Students will be given fifteen minutes to write their introduction, complete with hook and thesis.

At the 15-minute mark, students should share their introduction with their writing partner, who will read it against the following criteria: Is the introduction a well-developed paragraph with correct grammar, spelling and punctuation? If it is not, the writing partner should offer suggestions for how his or her partners may strengthen their writing—this could be in terms of style or mechanics. Once approved by the peer, the student may move on to writing the body paragraphs comprising the U.S. government’s perspective. If further assistance is needed, the student may raise their hand and the teacher will take a look at the introduction and offer any suggestions for improvement.

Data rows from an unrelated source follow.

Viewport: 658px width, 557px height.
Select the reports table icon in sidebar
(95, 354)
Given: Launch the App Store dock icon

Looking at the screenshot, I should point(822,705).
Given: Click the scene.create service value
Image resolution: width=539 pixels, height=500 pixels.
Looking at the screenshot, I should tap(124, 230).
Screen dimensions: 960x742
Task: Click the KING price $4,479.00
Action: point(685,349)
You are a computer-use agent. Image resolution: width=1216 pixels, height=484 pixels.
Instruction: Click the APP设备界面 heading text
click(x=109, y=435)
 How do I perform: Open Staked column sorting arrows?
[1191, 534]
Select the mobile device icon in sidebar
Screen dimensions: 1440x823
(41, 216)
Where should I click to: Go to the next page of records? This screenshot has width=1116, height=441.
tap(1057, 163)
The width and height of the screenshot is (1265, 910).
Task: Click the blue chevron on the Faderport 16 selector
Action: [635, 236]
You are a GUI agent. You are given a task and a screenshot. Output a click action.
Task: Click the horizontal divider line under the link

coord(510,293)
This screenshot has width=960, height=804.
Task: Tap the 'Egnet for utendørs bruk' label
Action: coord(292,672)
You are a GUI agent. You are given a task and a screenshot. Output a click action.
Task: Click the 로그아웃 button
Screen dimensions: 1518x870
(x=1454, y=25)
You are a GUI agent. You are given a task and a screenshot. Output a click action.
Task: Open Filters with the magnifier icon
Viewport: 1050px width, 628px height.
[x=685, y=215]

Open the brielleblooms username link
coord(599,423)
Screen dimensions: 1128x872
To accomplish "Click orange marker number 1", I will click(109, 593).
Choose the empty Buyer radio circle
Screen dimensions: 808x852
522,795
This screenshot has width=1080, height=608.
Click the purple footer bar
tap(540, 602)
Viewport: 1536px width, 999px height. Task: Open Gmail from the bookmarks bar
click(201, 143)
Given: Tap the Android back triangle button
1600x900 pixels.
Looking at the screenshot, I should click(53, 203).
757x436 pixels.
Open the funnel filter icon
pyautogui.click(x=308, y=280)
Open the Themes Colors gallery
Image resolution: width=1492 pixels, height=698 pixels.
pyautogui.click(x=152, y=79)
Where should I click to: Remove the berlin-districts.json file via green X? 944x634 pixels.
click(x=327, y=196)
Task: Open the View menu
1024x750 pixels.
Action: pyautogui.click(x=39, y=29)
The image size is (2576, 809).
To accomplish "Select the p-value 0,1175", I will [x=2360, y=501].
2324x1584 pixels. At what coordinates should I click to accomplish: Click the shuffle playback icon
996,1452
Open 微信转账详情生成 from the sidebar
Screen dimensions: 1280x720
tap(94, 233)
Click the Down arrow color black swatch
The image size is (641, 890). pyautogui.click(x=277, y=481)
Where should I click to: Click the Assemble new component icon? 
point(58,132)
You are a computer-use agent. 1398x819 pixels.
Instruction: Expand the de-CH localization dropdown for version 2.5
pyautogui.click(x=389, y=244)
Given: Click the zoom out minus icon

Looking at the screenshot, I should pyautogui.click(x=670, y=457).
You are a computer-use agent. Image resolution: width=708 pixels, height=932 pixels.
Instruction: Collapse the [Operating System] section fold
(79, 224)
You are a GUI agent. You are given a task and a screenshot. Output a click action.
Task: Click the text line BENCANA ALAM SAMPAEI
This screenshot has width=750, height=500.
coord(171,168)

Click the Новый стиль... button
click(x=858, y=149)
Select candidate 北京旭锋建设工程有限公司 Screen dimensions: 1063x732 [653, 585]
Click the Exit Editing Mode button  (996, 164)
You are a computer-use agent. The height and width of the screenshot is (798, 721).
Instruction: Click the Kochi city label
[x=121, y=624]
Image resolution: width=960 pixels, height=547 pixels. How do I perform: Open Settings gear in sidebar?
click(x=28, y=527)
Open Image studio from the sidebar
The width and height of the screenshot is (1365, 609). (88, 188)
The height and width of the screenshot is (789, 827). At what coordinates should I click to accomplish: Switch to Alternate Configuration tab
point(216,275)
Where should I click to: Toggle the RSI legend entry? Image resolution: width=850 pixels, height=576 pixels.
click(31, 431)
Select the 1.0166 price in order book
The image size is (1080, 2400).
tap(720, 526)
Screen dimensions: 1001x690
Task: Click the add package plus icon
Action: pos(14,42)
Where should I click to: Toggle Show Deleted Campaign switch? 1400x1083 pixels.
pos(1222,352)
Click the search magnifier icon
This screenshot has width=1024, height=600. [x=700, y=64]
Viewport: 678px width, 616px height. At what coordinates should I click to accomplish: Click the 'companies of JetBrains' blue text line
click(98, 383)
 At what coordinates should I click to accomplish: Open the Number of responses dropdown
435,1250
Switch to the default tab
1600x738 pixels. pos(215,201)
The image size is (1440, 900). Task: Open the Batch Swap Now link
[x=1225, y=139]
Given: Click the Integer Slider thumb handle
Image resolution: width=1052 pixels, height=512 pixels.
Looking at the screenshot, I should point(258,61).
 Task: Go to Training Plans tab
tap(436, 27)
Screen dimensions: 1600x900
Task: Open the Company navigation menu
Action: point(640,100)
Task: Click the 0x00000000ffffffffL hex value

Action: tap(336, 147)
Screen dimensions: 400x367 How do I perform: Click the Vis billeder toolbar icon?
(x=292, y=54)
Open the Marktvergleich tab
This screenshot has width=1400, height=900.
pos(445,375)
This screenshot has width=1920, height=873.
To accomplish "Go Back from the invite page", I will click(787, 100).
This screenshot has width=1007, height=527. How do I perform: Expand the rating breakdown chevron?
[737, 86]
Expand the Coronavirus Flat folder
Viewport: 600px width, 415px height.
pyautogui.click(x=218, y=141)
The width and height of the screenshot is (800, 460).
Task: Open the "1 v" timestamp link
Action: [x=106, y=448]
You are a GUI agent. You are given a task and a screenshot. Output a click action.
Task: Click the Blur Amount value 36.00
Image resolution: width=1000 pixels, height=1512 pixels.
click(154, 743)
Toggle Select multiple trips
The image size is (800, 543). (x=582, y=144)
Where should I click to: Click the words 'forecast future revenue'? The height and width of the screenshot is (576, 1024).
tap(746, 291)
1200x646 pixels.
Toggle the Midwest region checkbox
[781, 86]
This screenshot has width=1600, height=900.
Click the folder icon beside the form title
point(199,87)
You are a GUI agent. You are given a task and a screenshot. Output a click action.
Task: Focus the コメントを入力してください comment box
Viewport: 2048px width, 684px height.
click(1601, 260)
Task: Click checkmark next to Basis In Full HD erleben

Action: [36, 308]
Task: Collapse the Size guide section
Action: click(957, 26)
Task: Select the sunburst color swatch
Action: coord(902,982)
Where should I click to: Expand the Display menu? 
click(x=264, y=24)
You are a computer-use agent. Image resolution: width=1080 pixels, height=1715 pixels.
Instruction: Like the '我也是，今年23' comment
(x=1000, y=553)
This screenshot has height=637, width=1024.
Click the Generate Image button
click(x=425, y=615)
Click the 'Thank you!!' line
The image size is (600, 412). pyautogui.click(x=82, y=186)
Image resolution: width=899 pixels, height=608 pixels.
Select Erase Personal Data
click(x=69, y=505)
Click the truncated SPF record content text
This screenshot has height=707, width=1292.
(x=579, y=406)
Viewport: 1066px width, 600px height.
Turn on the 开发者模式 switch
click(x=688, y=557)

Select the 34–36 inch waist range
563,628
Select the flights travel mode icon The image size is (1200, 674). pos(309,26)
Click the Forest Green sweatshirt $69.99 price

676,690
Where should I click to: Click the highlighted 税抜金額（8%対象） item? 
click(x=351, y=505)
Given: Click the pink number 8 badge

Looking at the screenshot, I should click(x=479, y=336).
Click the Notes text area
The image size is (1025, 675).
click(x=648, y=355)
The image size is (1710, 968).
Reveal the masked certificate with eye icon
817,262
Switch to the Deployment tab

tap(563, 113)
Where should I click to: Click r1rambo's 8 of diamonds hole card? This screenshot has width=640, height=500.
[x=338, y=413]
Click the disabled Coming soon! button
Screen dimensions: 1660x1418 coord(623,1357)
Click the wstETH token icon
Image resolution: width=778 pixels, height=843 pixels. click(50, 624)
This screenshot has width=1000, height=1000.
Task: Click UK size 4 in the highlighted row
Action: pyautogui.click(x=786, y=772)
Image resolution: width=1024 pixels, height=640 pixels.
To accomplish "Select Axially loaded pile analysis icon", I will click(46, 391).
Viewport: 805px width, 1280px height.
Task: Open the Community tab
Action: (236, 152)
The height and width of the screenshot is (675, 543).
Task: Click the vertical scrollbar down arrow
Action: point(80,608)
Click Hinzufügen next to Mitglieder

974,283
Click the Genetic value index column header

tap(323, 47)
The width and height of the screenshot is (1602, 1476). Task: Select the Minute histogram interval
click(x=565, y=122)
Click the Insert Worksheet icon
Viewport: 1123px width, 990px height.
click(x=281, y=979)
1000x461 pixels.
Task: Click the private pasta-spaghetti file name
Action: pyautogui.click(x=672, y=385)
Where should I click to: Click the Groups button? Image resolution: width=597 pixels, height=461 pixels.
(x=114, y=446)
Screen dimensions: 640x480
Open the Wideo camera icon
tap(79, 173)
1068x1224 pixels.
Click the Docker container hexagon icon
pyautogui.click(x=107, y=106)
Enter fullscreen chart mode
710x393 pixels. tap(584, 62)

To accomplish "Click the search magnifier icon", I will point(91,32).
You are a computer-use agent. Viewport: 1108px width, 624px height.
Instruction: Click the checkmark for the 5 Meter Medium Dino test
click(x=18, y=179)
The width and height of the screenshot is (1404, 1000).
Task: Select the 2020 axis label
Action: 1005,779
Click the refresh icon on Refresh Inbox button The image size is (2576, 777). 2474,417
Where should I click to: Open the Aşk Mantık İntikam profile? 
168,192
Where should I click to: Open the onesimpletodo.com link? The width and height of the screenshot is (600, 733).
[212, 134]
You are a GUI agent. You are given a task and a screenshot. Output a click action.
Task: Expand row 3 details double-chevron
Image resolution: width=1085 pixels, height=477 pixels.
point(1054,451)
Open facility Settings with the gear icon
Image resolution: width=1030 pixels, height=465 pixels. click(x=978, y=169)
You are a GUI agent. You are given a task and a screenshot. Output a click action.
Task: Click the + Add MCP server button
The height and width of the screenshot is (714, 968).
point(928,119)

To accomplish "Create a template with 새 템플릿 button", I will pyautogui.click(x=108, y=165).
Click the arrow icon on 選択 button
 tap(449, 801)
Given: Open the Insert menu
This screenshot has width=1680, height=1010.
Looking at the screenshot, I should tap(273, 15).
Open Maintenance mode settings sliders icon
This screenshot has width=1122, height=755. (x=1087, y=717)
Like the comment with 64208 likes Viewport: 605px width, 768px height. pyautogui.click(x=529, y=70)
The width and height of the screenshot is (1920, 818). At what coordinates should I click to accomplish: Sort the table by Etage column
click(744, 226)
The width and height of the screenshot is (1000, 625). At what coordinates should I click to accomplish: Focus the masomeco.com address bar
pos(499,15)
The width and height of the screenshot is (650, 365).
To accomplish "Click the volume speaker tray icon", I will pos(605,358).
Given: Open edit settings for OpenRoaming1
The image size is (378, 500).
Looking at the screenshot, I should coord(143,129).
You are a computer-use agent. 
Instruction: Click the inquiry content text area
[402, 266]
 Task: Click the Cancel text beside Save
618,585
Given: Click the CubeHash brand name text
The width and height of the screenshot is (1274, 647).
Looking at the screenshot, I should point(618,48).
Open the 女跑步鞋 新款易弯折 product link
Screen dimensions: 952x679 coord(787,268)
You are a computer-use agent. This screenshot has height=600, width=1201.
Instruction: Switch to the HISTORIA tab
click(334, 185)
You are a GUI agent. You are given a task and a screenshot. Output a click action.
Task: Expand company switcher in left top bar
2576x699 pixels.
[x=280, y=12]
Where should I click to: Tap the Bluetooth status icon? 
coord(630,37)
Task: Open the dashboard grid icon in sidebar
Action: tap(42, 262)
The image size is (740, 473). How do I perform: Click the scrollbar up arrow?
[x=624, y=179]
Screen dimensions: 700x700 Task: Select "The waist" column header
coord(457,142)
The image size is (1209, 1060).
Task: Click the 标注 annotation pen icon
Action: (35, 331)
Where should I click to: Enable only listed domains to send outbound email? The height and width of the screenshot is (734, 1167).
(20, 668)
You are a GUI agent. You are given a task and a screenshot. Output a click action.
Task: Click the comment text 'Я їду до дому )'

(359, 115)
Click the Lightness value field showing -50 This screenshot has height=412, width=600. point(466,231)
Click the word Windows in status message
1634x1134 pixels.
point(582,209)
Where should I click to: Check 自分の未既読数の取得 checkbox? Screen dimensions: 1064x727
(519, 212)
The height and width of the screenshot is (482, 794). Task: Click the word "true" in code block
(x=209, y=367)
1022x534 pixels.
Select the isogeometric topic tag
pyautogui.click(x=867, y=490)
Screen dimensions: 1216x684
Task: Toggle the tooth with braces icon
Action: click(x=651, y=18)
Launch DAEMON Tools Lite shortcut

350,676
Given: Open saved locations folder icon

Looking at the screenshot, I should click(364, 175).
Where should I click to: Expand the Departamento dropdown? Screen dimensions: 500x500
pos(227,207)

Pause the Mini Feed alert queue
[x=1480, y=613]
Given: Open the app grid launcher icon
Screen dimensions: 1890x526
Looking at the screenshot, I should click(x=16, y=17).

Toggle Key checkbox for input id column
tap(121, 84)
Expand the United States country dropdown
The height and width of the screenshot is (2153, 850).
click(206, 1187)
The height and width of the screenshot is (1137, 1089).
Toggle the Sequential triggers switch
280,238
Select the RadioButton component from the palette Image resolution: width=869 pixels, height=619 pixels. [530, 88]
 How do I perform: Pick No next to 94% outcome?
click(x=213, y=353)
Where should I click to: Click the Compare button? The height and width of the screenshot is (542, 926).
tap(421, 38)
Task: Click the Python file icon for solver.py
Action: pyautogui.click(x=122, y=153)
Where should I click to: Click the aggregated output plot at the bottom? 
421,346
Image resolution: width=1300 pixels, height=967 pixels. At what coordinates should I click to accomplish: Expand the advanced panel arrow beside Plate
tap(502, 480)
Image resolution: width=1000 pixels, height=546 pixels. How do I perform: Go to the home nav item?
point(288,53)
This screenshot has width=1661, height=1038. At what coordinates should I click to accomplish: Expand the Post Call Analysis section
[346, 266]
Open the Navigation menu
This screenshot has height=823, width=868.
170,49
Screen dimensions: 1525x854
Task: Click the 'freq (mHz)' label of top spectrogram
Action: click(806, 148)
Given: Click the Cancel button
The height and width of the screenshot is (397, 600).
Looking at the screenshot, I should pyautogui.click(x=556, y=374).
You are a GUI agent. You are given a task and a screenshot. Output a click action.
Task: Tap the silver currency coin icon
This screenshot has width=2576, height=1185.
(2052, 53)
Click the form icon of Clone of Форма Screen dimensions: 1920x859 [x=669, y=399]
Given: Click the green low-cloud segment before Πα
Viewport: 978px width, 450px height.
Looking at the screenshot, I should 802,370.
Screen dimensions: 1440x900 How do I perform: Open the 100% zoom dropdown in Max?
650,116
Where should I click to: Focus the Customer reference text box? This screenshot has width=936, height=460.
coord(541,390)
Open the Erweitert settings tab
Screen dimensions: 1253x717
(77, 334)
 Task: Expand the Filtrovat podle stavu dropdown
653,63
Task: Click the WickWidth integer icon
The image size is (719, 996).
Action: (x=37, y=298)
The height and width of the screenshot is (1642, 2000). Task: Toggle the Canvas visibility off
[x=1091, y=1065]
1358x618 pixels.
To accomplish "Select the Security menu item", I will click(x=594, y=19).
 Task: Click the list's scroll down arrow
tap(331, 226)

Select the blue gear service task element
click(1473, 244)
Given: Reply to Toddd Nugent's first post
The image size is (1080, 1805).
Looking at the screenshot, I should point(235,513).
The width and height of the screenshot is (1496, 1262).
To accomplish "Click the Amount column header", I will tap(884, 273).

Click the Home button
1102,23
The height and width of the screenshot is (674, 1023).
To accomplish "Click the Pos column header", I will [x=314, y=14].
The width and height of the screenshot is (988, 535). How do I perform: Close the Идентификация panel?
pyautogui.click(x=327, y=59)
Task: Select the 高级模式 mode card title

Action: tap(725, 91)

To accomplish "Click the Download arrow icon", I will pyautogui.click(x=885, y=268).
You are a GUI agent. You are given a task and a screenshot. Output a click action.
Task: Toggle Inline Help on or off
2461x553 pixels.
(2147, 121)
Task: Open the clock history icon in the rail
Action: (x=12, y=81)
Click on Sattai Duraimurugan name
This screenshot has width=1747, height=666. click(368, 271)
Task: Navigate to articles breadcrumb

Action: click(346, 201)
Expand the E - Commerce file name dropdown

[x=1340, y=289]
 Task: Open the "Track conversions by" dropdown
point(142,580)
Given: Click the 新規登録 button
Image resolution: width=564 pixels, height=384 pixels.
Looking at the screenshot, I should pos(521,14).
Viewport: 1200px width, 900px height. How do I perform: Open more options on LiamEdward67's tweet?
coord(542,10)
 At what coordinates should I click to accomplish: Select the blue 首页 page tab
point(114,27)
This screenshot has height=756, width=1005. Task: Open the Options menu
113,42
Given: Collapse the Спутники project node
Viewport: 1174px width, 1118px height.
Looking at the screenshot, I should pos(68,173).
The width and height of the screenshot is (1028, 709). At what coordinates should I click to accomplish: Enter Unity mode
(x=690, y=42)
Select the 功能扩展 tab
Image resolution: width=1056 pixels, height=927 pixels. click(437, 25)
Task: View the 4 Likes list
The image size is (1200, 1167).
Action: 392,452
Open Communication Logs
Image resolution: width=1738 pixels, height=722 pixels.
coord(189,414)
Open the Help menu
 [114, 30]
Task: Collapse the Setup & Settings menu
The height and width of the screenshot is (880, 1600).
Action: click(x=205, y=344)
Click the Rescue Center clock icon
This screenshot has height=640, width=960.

WRITER’S WORKSHOP: 27 minutes: Writing the Body: Part I

Students will be given twenty minutes to write the first section of the body paragraph(s) describing the perspective of the U.S. government. At the 20-minute mark, students should share their paragraph(s) with their writing partner, who will check if the paragraph(s) are well-developed with correct grammar, spelling and punctuation. If it is not, the writing partner should offer suggestions for how his or her partners may strengthen their writing—this could be in terms of style or mechanics. Once approved by the peer, the student may move on to writing the body paragraphs comprising Native  perspectives. If further assistance is needed, the student may raise their hand and the teacher will take a look at the introduction and offer any suggestions for improvement.

WRITER’S WORKSHOP: 27 minutes: Writing the Body: Part II

Students will be given twenty minutes to write the second section of the body paragraph(s) describing Native perspectives. At the 20-minute mark, students should share their paragraph(s) with their writing partner, who will check if the paragraph(s) are well-developed with correct grammar, spelling and punctuation. If it is not, the writing partner should offer suggestions for how his or her partners may strengthen their writing—this could be in terms of style or mechanics. Once approved by the peer, the student may move on to writing the body paragraphs comprising Native  perspectives. If further assistance is needed, the student may raise their hand and the teacher will take a look at the introduction and offer any suggestions for improvement.

WRITER’S WORKSHOP: 20 minutes: Writing the Conclusion

Students will be given fifteen minutes to write their conclusion. At the 15-minute mark, students should share their conclusion with their writing partner, who will read it against the following criteria: Is the conclusion a well-developed paragraph with correct grammar, spelling and punctuation? If it is not, the writing partner should offer suggestions for how his or her partners may strengthen their writing—this could be in terms of style or mechanics. If further assistance is needed, the student may raise their hand and the teacher will take a look at the introduction and offer any suggestions for improvement.

At the end of class, all drafts should be collected by the teacher for editing. The following week, students should be returned their drafts with feedback along with corrections and recommendations for improvement. Once returned to students, the essays should be revised by students as homework, and upon completion, be turned in for grading.